Et c’est bien le volontarisme ministériel que beaucoup d’acteurs stigmatisent. La plupart dénoncent un recentrage de la politique culturelle sur la capitale, déjà dotée de nombreuses structures. Un point de vue que confortent le projet du Centre de création contemporaine à Boulogne et les grands raouts du type « Triennale » et « Monumenta », ce malgré le soutien de la délégation aux Arts plastiques (DAP) à hauteur d’ un tiers du budget de la Biennale de Lyon. « Nous devons impulser différents dynamismes. Ces manifestations sont nécessaires pour créer une atmosphère nationale, défend Olivier Kaeppelin. L’argent que nous avons obtenu pour la Triennale n’est pas pris sur le budget alloué aux FRAC. Nous n’aurions d’ailleurs jamais bénéficié pour d’autres chapitres de l’argent que nous avons eu pour “Monumenta” ou “La force de l’Art”. » Soit, mais on reproche à la DAP de troquer son rôle administratif pour celui d’opérateur d’exposition. Victoire Dubruel,
présidente du Cipac [Congrès interprofessionnel de l’art contemporain], observe que « dans les autres champs de l’art, comme celui du spectacle vivant, le ministère n’agit pas en acteur. Dans celui des arts plastiques, il fait le même travail que les professionnels. Il y a un problème de clarté des missions ». Ce à quoi Olivier Kaeppelin rétorque qu’une « délégation qui deviendrait seulement une direction de gestion serait une délégation morte ».

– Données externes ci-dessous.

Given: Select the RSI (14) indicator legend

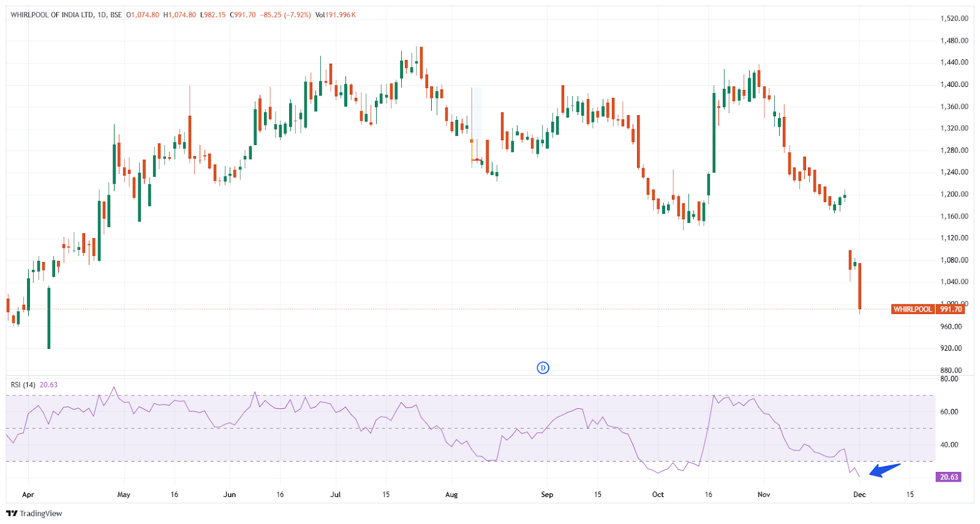Looking at the screenshot, I should coord(23,385).
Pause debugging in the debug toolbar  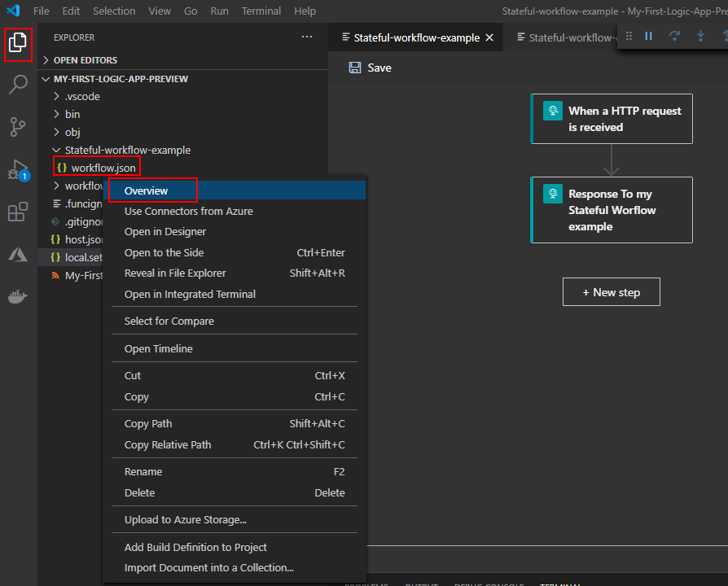(x=649, y=36)
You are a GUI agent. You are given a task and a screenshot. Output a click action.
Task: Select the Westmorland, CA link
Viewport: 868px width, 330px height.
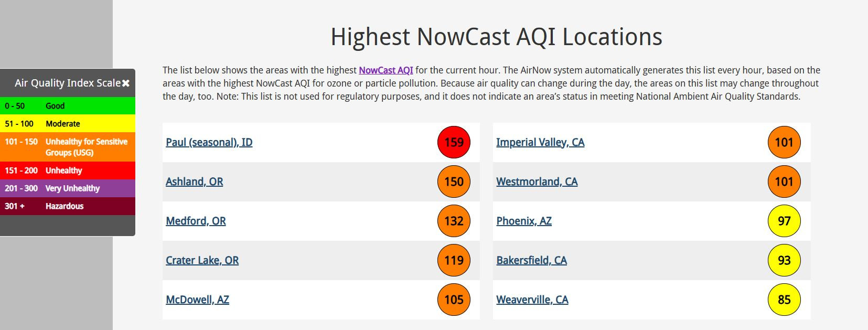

L’art contemporain en chiffres pour l’année 2006

51 centres d’art (hors nationaux) dotés de 391 salariés. Budget des subventions publiques aux centres d’art : 24,4 millions d’euros. Le budget moyen d’un centre d’art s’élève à 480 000 euros. 20 Fonds régionaux d’art contemporain (FRAC) dotés de 203 salariés. Subventions de l’État : 10,7 millions d’euros pour le fonctionnement ; 3,9 millions d’euros pour les acquisitions. Les acquisitions 2006, tous FRAC confondus, dépassent les 19 000 pièces. Budget d’acquisition du Fonds national d’art contemporain : 3,1 millions d’euros. Nombre d’artistes répertoriés au 31 octobre à la Maison des artistes : 37 577. Aides pour les artistes : - allocations de recherche : 24 aides d’un montant moyen de 8 600 euros ; - allocations exceptionnelles d’un montant maximum de 1 000 euros : 100 aides attribuées ; - budget de l’aide à la première exposition ou au premier catalogue pour les galeries : 121 000 euros ; - budget de l’aide à l’édition : 223 000 euros. Commandes publiques d’État : 61 artistes pour un budget de 1,5 million d’euros. p Commandes publiques en régions : 14 artistes pour un budget de 2,08 millions d’euros. Nombre d’écoles d’art : 57 avec un budget cumulé estimé à 150 millions d’euros, dont 63 millions alloués par l’État. Nombre d’élèves inscrits en 2005-2006 : 10 481. Nombre de galeries : 180 répertoriées par le Comité professionnel des galeries d’art. 16 revues d’art contemporain et d’architecture recensées.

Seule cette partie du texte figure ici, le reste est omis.